Could pro teams be riding disc brakes within the next few years?

Will we see a new co-operative UCI when it comes to bike innovation?

Published: March 11, 2014 at 11:30 am

The World Federation of the Sporting Goods Industry (WFSGI) held a summit meeting at the Taipei International Cycle Show. Recent years have seen the group at loggerheads with the UCI – particularly over the controversial introduction of a frame validation programme where bikes had to carry a UCI sticker before they could be used in sanctioned races.

With the new president of the UCI, Britain’s Brian Cookson, taking over, the federation has made significant changes – perhaps the most important being the appointment of Dimitri Katsanis to position of consultant technical advisor. Katsanis' name will be familiar to some - he was one of the team behind British Cycling’s state-of-the-art track bikes and helped Chris Boardman develop his award winning bike brand.

Katsanis has promised to work closer with the industry and collaborate on safety tests and ratification of new technologies.

In Taipei, Katsanis said: "All these years I was on the other side banging on the UCI’s door; now I have the chance to actually try and do things better."

It’s a sentiment echoed by Jeroen Snijders Blok, the representative for bicycles at WFGSI and chief of operations for the Accell group, which owns the brands Ghost, Lapierre, Van Nicholas, Haibike and Diamond Back, among others.

When BikeRadar asked how he saw the relationship now with the UCI, Blok said: "Previously we saw the UCI like a castle.
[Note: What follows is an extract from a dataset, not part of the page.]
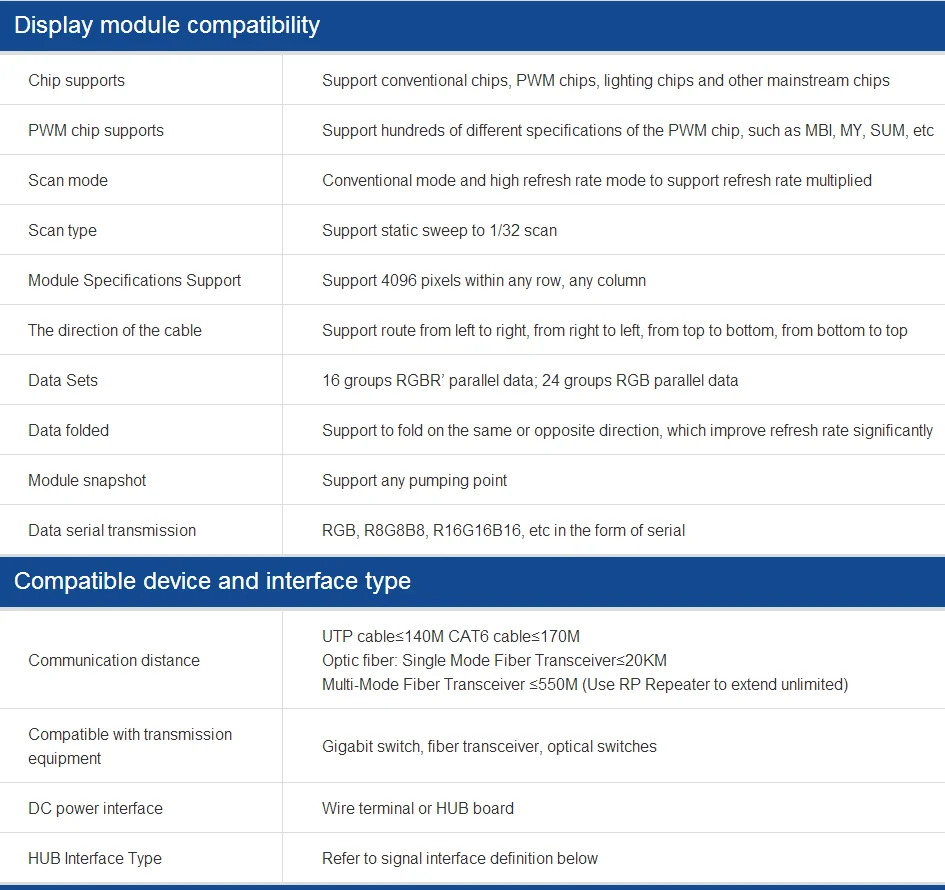Viewport: 945px width, 890px height.
Task: Select the Scan mode row label
Action: 68,180
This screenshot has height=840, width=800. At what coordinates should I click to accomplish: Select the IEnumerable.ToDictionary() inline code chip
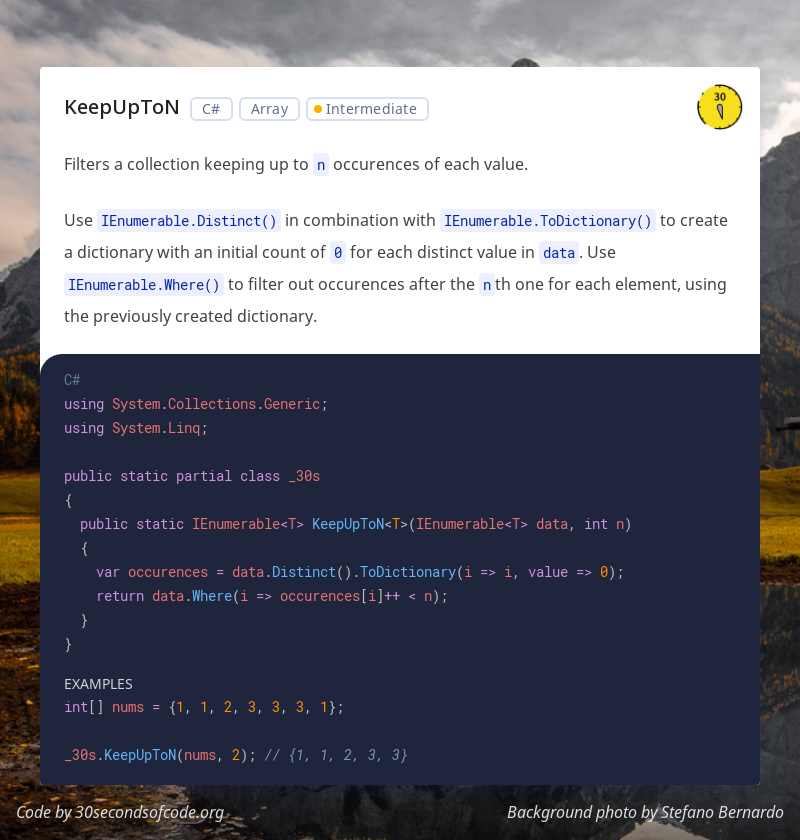pyautogui.click(x=547, y=219)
We were knocking and banging on the door constantly but it was never opened. Now they have opened it from the inside: welcome!

"We have a great hope now to continue working with him (Katsanis), to support him, and that there will be a collaboration between the two sides in the future about existing rules and also about new rules."

The first issue the UCI and WFSGI-led manufacturers' group have started to resolved is the UCI’s introduction of a wheel test – similar to the approved frame standard – that was set in motion under the Pat McQuaid administration. The manufacturers agreed in principle to a test but were taken aback by the UCI’s refusal to accept any outside help in defining the tests.

Obviously major wheel manufacturers who’ve had decades of design development, engineering and production behind them didn’t favour a test put together by an organisation that they saw as having no experience of what makes a safe, strong wheelset. The introduction of the standard was supposed to be enforced from 1 January.

The five new wheel tests that were introduced are now in the process of reconsideration, with a WFSGI wheel committee supporting the UCI and supplying all of their current data and providing new test proposals.

However the big question on everyone's lips, was the potential introduction of disc brakes into road racing.

When we asked Yves Mori, communications manager at the WFSGI, about the progress of disc brakes law, he said: "This is a new era at the UCI – they are open to it. There is now a disc brake group with the UCI, with the lookout to a ‘possible’ introduction to road racing ‘within the next few years’."

It’s the clearest indication we've had yet of a real step towards discs brake used in the pro peloton and certainly backs up claims on both sides of embracing new technologies for a new era.